Like so many of my writer friends I have occasional moments of brilliance — at least with names and titles. Typically I really shine when I don’t need such a thing. (Yep, that’s right, random titles just show up. Especially when I’m not working on anything significant.) When I couldn’t come up with the right answer for this one, I turned to social media. I posted the boxer’s picture on my author page, asked for name suggestions, and got all kinds of good ideas. Then something weird happened.

In addition to my social media survey, I had posed the question to three animal-loving yet dogless kids in my life: a niece, a nephew, and my stepson in Germany. Each of the three kids gave me a list of 5 or 6 proposed names. And guess what? Each of the lists had the name Alex on it. So Alex it was. And his name sign is a peace sign. Because … just because. What old hippie doesn’t like to flash a peace sign every chance they get?
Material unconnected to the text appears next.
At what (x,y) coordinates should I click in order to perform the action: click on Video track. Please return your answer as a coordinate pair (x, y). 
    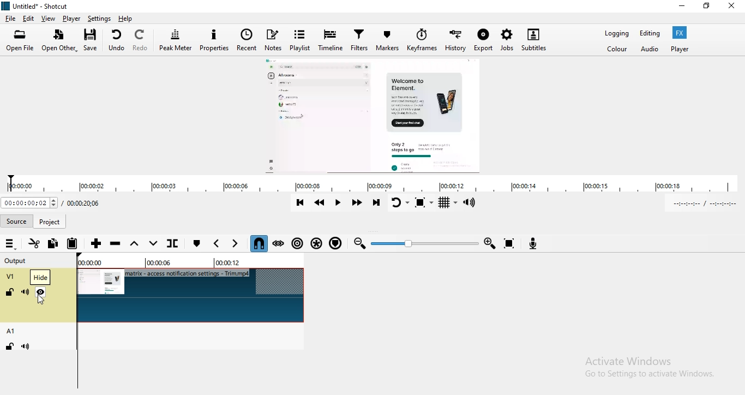
    Looking at the image, I should click on (192, 296).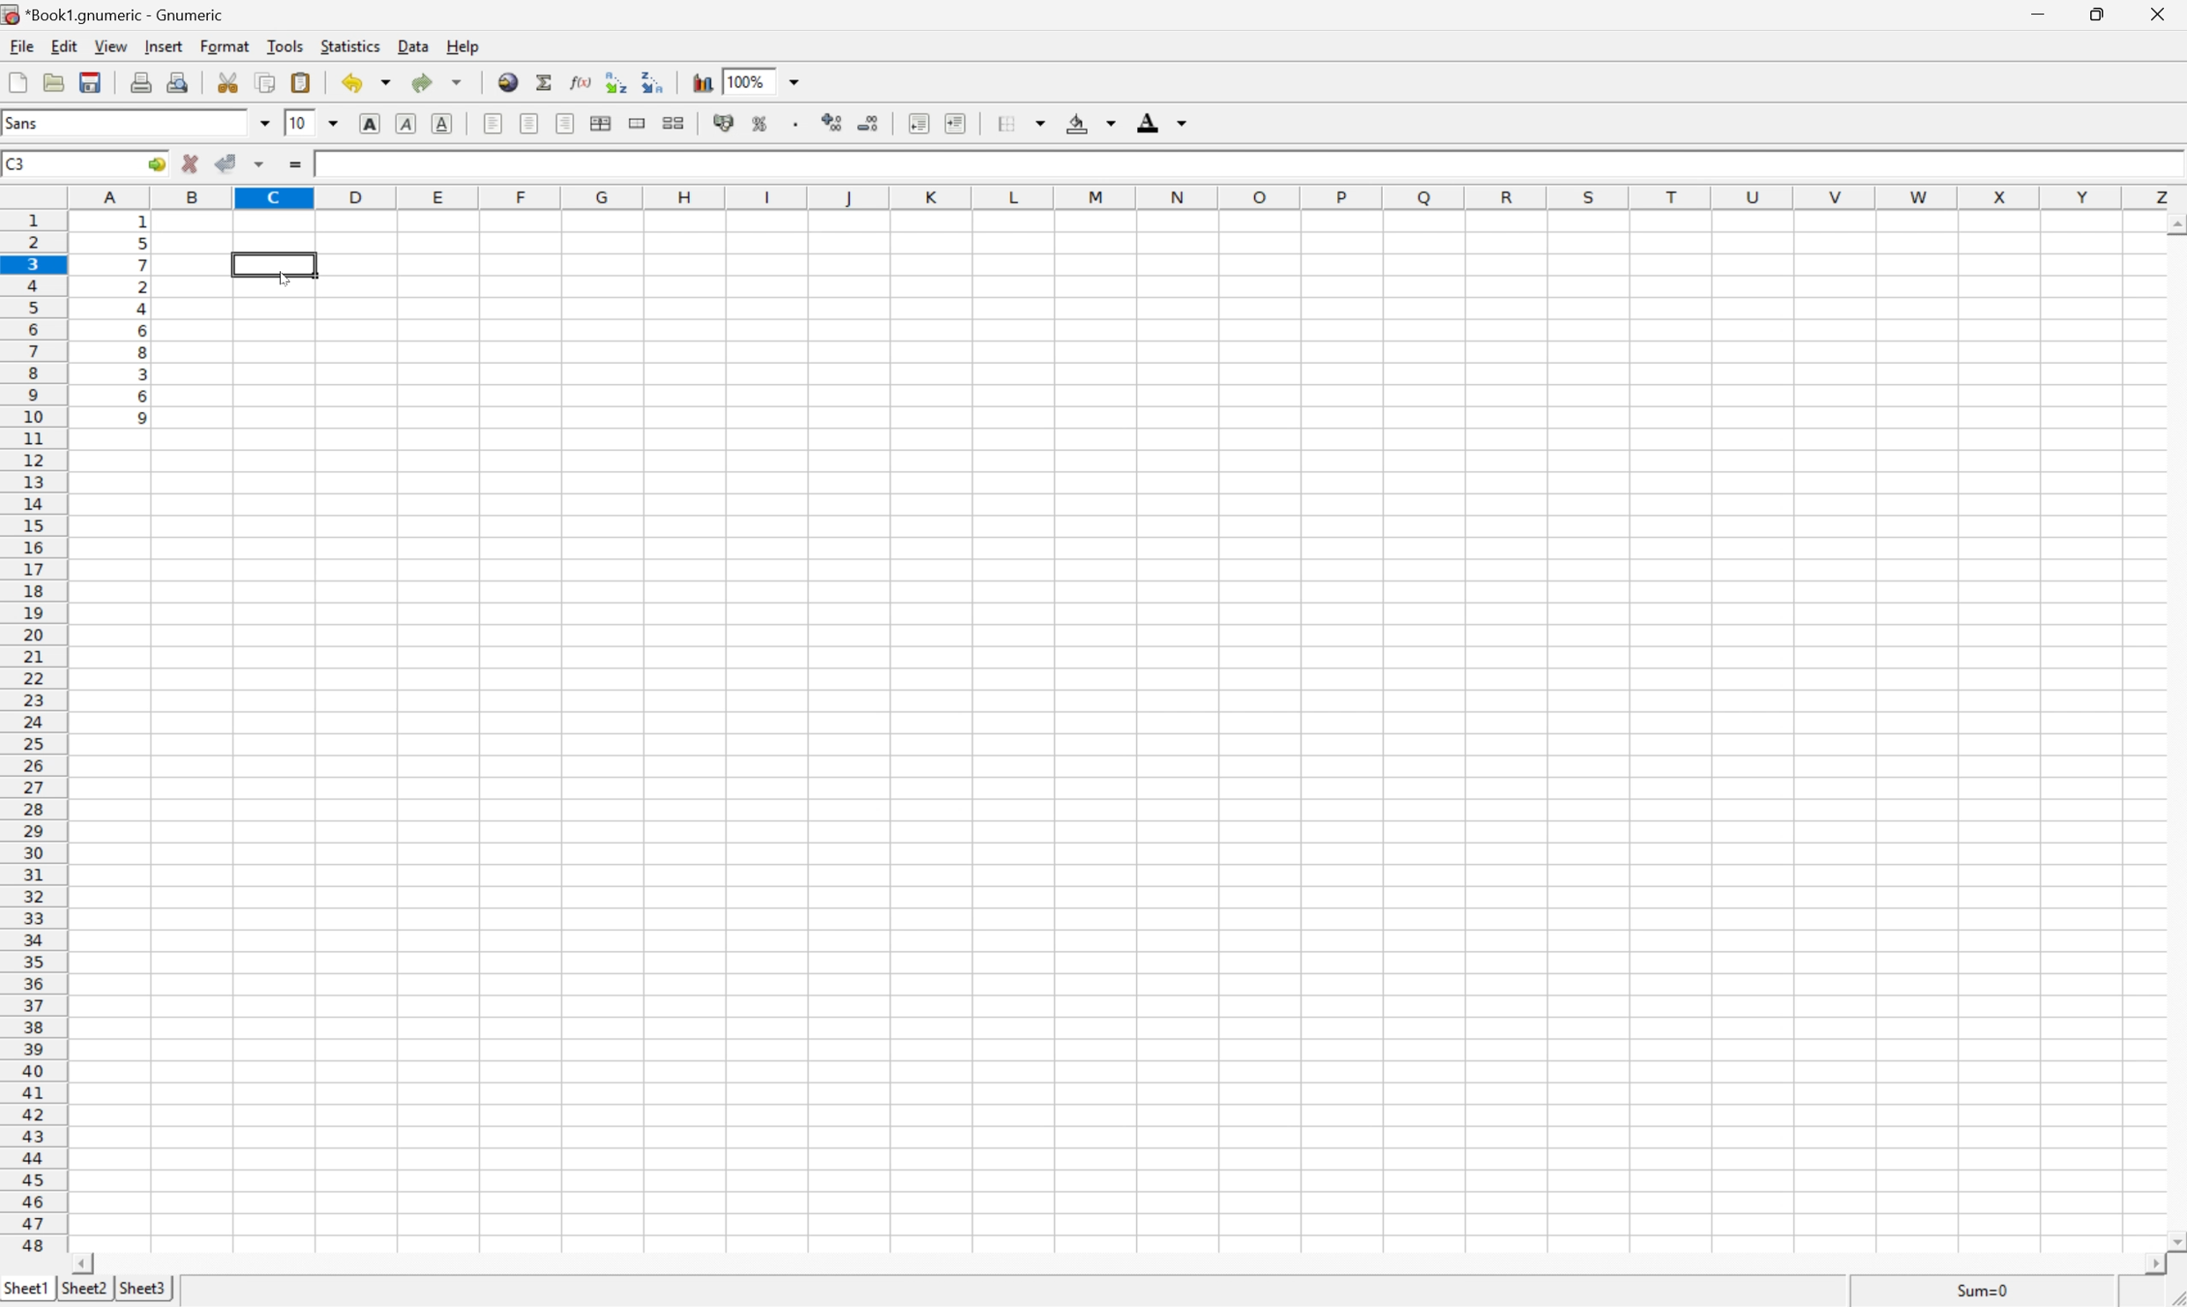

Whether we’re naming children, pets, streets, or boats, a name represents something. They become a stand-in for the person, place, or thing that carries it. A symbol. There are other considerations as well:

  • how popular is the name e.g. will there be 6 Debbies in every elementary school class?
  • do the initials spell out something strange?
  • does it remind you of someone or something you’re not crazy about?
  • is the name or symbolism somehow offensive or hurtful to others?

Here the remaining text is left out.